Council won’t censor invocations
The Grand Junction City Council will let anyone who is interested give invocations at the beginning of meetings but will not instruct people on what they can or can’t say.
That’s what council members are telling city staff in light of the latest scrutiny of how Grand Junction elected officials take time to pray, reflect or otherwise observe a moment of silence.
The council in August decided to broaden the range of spiritual leaders who could give the invocation, and forbid prayers that endorse a particular religion.
But Anne Landman, a member of Western Colorado Atheists and Freethinkers, told the council Monday night that although she appreciated its efforts to craft a fair invocation policy, she believed it still had its deficiencies.
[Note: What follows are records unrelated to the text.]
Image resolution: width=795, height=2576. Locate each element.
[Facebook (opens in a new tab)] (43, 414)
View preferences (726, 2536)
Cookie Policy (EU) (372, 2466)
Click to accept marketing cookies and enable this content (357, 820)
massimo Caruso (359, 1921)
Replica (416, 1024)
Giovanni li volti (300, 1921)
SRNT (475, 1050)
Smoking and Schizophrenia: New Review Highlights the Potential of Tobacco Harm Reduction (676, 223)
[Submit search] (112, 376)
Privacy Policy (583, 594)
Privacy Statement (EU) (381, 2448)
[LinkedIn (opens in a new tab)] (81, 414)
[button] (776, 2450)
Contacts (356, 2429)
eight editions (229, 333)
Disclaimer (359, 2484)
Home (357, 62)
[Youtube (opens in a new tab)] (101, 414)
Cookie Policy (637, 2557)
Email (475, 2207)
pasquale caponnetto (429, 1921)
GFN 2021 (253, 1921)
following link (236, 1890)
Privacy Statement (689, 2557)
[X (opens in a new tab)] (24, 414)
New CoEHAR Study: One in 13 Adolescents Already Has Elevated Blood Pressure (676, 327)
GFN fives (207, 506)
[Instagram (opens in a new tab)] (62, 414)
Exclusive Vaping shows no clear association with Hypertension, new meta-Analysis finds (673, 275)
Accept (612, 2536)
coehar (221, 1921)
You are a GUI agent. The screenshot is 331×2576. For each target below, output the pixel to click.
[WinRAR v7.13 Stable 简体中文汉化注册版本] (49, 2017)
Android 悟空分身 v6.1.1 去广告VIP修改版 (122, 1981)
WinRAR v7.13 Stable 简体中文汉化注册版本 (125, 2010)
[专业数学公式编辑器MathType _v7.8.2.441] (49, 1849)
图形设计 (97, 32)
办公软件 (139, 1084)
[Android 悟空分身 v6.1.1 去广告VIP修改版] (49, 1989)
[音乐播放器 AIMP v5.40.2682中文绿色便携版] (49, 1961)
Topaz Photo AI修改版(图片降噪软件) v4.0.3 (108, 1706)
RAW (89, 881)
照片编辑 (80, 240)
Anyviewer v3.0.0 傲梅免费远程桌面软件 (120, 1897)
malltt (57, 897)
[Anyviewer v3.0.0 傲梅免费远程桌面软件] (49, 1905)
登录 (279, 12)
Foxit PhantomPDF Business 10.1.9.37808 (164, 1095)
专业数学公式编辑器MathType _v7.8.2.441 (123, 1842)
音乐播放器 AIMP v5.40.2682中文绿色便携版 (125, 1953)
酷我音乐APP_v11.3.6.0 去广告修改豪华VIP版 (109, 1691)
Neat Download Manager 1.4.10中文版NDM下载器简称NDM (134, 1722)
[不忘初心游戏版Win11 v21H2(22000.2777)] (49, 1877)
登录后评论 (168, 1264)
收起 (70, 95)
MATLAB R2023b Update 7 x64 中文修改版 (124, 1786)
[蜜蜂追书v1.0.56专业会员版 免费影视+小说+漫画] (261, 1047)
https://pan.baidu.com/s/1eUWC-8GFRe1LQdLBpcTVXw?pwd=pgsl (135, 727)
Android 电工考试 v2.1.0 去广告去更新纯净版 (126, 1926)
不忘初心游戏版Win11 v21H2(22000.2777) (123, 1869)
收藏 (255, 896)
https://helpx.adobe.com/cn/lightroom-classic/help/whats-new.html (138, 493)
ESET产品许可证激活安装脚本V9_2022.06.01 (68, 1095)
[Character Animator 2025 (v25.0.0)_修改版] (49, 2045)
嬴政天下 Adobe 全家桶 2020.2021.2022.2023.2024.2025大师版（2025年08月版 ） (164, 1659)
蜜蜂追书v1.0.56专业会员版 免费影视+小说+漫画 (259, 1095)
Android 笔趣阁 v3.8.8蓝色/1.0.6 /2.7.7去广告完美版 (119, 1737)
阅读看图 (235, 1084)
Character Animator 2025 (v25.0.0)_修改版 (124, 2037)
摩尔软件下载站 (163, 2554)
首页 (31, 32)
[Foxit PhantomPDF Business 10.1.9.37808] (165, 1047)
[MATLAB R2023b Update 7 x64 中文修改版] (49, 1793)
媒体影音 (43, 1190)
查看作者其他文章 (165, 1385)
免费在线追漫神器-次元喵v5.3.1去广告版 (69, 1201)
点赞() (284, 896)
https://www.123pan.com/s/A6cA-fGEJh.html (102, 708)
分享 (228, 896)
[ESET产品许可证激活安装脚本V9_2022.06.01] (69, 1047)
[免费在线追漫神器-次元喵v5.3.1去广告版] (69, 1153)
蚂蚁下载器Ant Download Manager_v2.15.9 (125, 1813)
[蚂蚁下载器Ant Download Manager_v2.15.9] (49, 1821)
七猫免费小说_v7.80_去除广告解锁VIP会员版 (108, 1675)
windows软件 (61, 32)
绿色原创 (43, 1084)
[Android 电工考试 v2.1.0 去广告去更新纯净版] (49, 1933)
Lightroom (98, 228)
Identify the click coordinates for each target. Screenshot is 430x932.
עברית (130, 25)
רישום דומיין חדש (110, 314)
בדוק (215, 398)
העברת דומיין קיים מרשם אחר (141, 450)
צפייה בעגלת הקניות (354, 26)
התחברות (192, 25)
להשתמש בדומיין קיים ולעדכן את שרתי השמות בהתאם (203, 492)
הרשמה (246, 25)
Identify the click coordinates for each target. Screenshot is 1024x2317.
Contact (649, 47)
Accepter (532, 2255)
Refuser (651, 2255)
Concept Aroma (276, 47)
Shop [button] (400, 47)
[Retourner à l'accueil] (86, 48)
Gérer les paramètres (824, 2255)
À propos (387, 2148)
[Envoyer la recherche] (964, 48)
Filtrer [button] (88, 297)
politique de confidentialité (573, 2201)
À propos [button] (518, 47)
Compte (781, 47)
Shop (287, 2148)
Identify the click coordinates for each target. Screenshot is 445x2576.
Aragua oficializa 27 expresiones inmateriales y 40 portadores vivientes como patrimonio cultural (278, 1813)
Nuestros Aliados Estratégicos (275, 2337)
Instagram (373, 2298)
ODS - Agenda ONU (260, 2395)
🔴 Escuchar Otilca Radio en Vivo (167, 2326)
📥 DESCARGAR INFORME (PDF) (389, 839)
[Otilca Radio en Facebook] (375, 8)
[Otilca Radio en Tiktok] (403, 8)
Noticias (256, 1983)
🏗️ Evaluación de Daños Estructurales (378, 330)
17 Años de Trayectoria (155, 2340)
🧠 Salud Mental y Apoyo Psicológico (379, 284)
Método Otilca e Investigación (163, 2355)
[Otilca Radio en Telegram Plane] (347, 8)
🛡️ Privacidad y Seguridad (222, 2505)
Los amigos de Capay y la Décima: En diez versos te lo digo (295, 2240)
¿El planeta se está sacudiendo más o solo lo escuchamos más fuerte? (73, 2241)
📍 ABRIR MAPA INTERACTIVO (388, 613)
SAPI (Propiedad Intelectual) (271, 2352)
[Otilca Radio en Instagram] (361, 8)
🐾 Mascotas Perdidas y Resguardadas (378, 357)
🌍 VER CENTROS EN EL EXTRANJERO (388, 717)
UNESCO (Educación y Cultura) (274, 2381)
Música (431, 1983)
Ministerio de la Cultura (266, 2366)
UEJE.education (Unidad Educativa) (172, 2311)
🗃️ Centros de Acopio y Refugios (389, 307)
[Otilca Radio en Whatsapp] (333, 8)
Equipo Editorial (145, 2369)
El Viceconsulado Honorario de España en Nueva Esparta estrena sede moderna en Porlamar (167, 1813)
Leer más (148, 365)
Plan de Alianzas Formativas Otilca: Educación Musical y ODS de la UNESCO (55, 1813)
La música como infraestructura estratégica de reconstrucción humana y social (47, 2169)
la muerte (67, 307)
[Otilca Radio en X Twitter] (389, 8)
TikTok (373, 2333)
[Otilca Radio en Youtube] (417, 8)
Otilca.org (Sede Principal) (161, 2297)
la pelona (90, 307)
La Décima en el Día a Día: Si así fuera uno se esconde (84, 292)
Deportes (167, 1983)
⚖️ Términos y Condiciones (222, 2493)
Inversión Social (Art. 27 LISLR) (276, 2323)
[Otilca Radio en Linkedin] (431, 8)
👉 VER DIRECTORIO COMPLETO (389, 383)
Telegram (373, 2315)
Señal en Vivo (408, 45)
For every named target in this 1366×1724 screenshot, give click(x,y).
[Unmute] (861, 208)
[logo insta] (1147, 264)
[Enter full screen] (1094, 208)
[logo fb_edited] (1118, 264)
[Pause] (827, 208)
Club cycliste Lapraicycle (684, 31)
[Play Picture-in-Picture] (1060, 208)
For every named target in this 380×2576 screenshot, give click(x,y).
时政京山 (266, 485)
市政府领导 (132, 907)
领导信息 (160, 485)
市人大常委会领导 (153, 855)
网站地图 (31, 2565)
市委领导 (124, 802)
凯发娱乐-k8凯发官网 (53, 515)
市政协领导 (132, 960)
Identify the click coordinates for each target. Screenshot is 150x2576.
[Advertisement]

She said the policy excludes most everyone but heads of church congregations and spiritual groups from speaking. She also claimed that most invocators weren’t heeding advice that they not advocate a particular religion.
“Yet invocators who have come before you, the majority are still invoking the name of a particular deity,” Landman said.
Council members said they never intended to exclude anyone from the chance to give the invocation and that the city will re-advertise the opportunity next week. But they said they will not try to limit what someone says.
“One thing that makes me very uncomfortable is to get away from custom,” Councilman Gregg Palmer said. “I don’t want to get into a situation where we start dictating to them that you may pray this particular way or do this particular thing but not this particular thing.”
Many council members said it was too early to make major changes to the policy, noting it’s been in place less than a year.